_Exercise directions:_
Repeat the text on genetic-algorithm-tuned fractional-order control of a shunt active power filter word for word, from its title to its final sentence.

_Text under study:_

------

A New Fractional-Order Proportional-Resonant Control of Shunt Active Power Filter Based on Genetic Algorithm Optimization

The shunt active power filter (SAPF) is one of the most common solutions to reduce the destructive effects of current harmonic distortion produced by nonlinear loads. The desired performance of this system depends on the control technologies used in it. In this article, a fractional order proportional resonant controller (FOPRC) optimized by genetic algorithm (GA) for the current control of the SAPF is proposed. This controller as a suitable structure has high coordination and compatibility with the SAPF system. In addition, by using the advantages of fractional order calculus can accurately track harmonic currents with a fast dynamic response and a greater degree of freedom in performing control calculations. To confirm the effectiveness, the experimental tests have been done in a real digital signal processing (DSP)-based SAPF. The results show that the amount of total harmonic distortion (THD) of the grid side current under steady-state conditions has been significantly reduced from 21.6% to 2.8%. In addition, the proposed FOPRC has higher tracking accuracy, less vibration, shorter convergence time, better dynamics, high robustness, reliability, flexibility, stability, and better harmonic compensation than the conventional type. This excellent and standard performance, confirms the superiority of the proposed method.

------

_Study material:_
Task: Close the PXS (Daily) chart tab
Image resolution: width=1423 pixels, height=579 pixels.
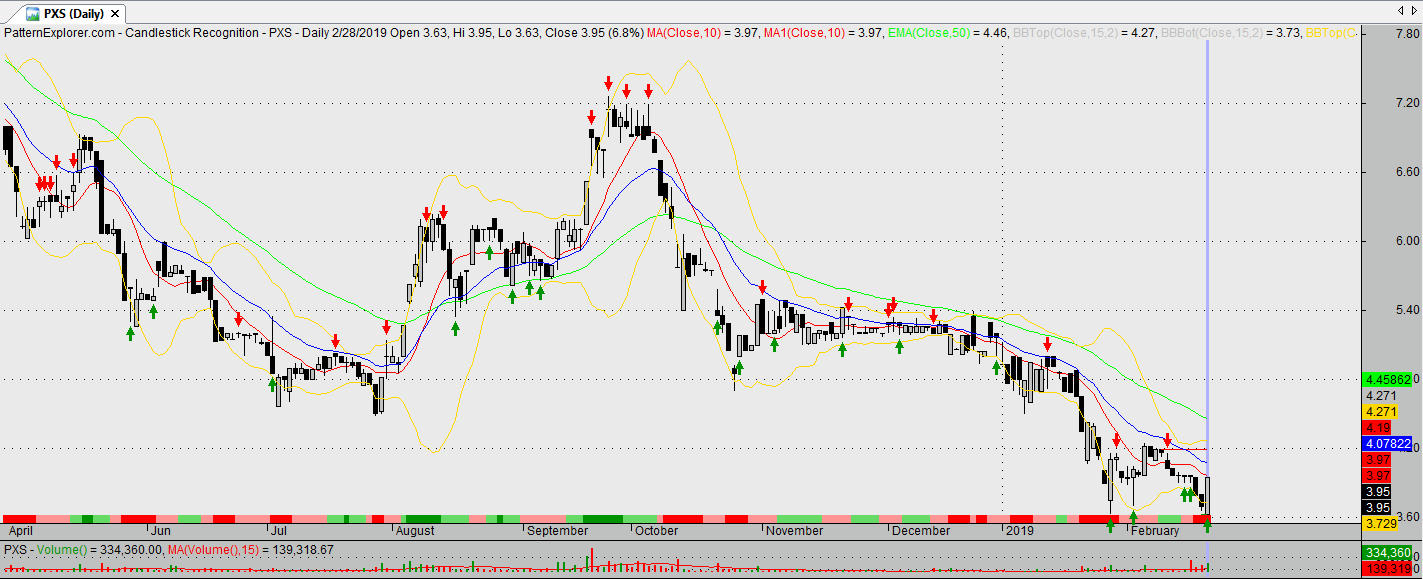Action: click(114, 14)
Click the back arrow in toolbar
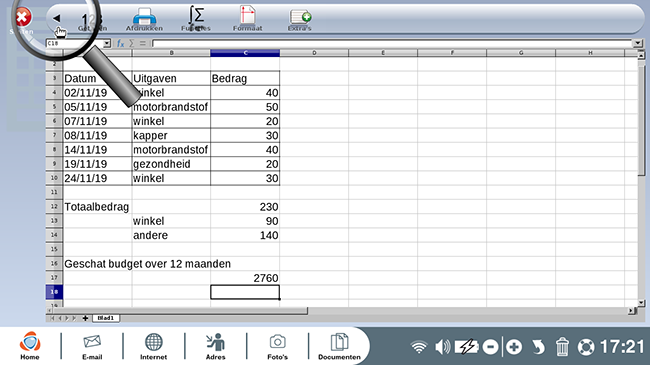The width and height of the screenshot is (650, 365). 57,18
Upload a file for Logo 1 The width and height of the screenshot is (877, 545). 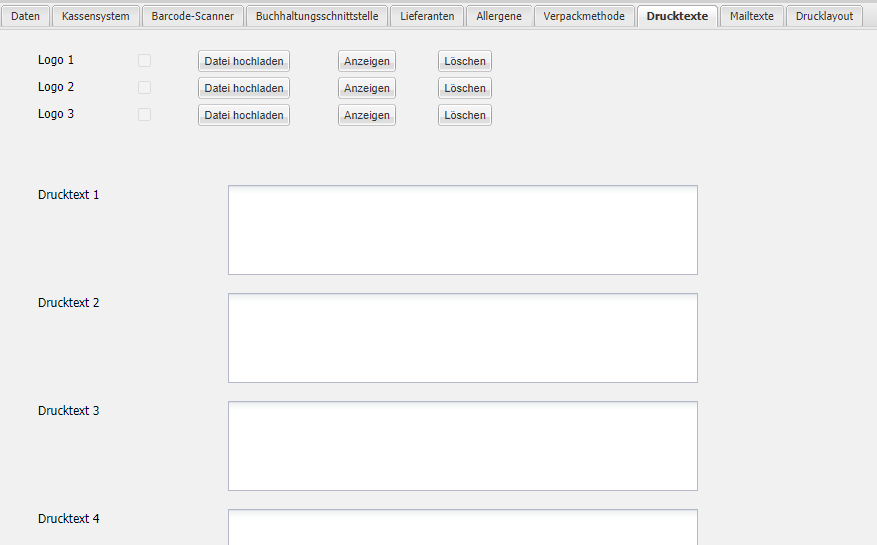coord(244,61)
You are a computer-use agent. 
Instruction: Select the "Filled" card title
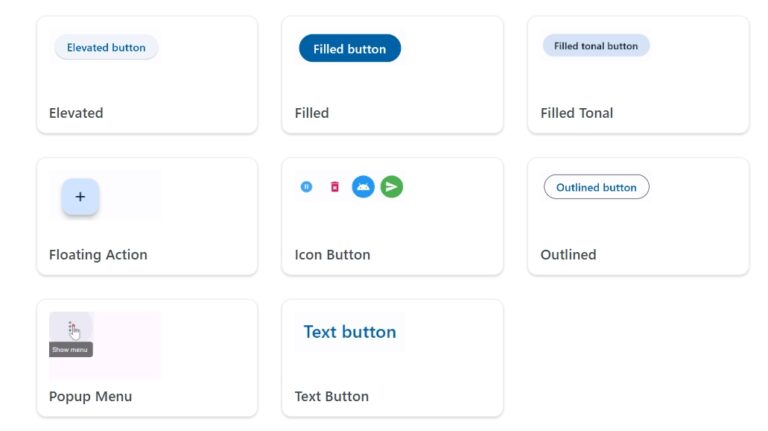click(312, 113)
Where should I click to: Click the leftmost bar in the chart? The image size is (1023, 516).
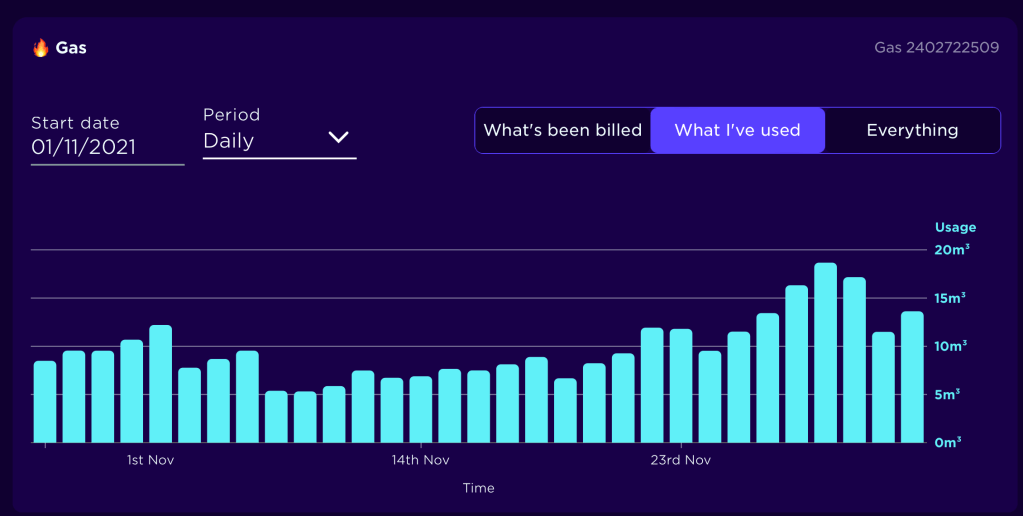(45, 401)
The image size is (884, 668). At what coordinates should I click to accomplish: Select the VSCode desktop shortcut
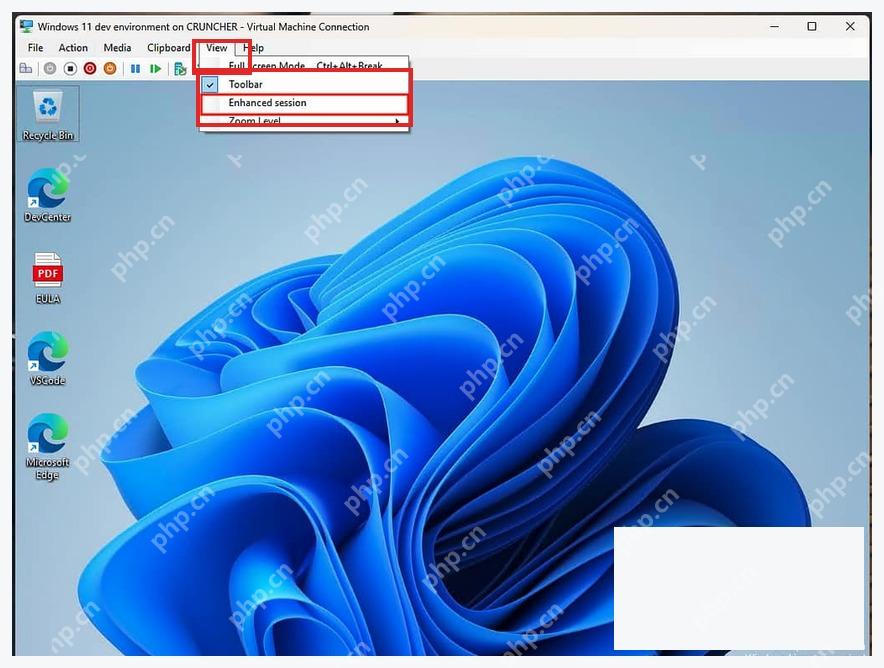(48, 359)
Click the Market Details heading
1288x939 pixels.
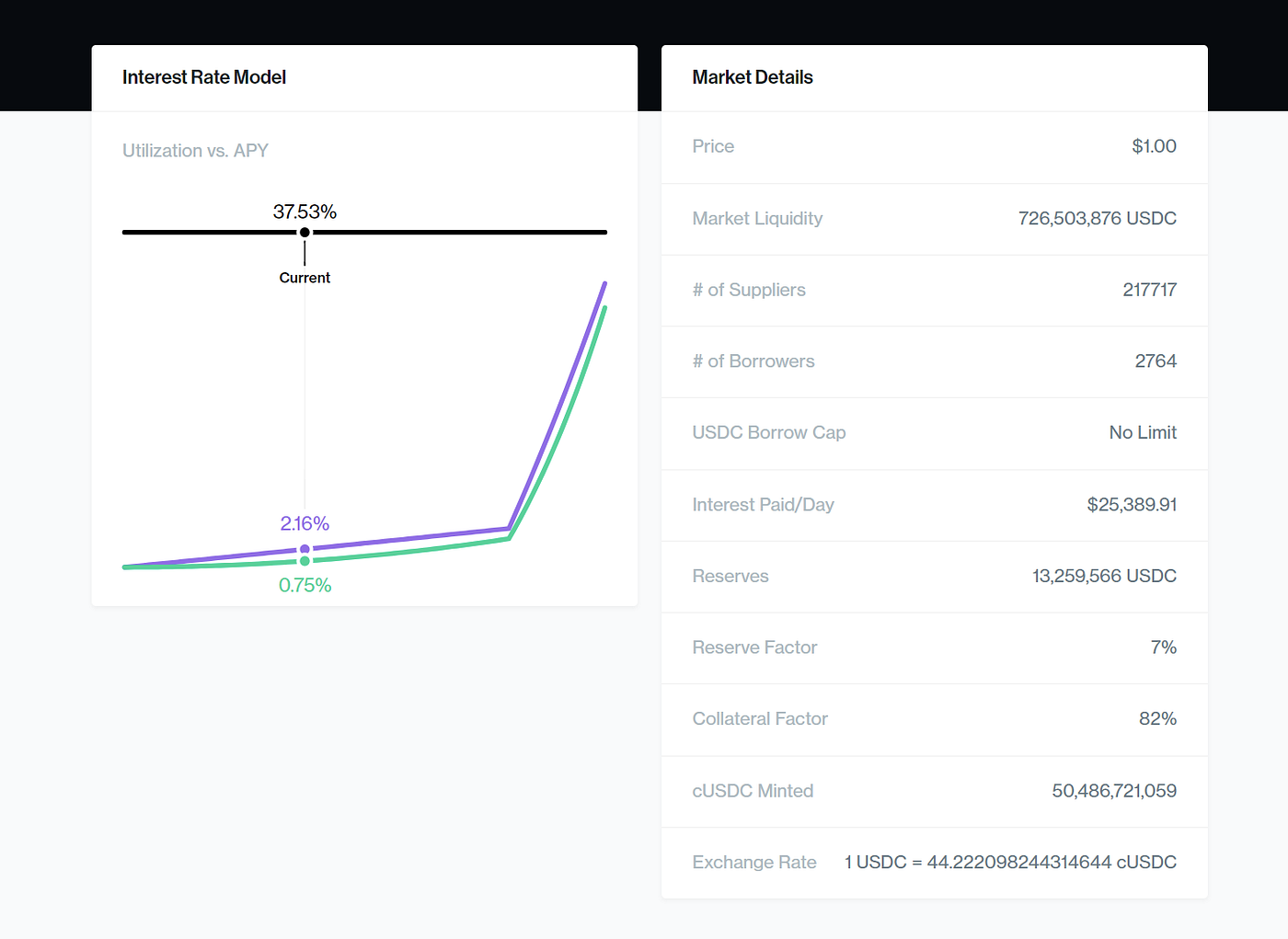click(x=753, y=77)
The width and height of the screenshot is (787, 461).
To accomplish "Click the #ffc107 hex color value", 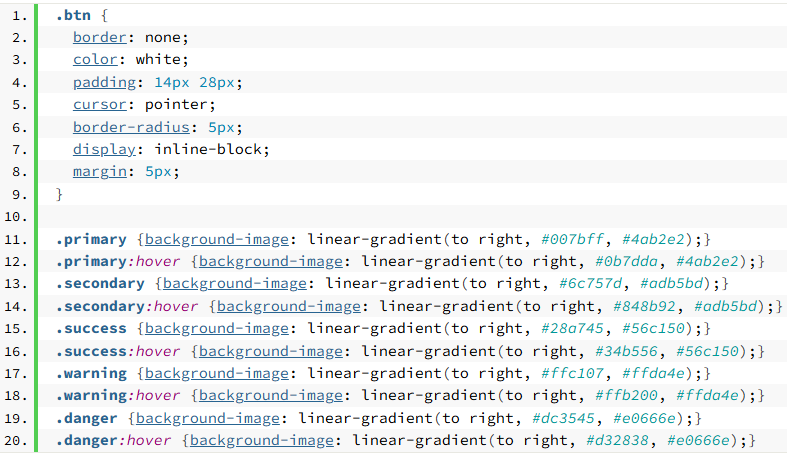I will point(576,373).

------

_Reply to the task:_
A New Fractional-Order Proportional-Resonant Control of Shunt Active Power Filter Based on Genetic Algorithm Optimization

The shunt active power filter (SAPF) is one of the most common solutions to reduce the destructive effects of current harmonic distortion produced by nonlinear loads. The desired performance of this system depends on the control technologies used in it. In this article, a fractional order proportional resonant controller (FOPRC) optimized by genetic algorithm (GA) for the current control of the SAPF is proposed. This controller as a suitable structure has high coordination and compatibility with the SAPF system. In addition, by using the advantages of fractional order calculus can accurately track harmonic currents with a fast dynamic response and a greater degree of freedom in performing control calculations. To confirm the effectiveness, the experimental tests have been done in a real digital signal processing (DSP)-based SAPF. The results show that the amount of total harmonic distortion (THD) of the grid side current under steady-state conditions has been significantly reduced from 21.6% to 2.8%. In addition, the proposed FOPRC has higher tracking accuracy, less vibration, shorter convergence time, better dynamics, high robustness, reliability, flexibility, stability, and better harmonic compensation than the conventional type. This excellent and standard performance, confirms the superiority of the proposed method.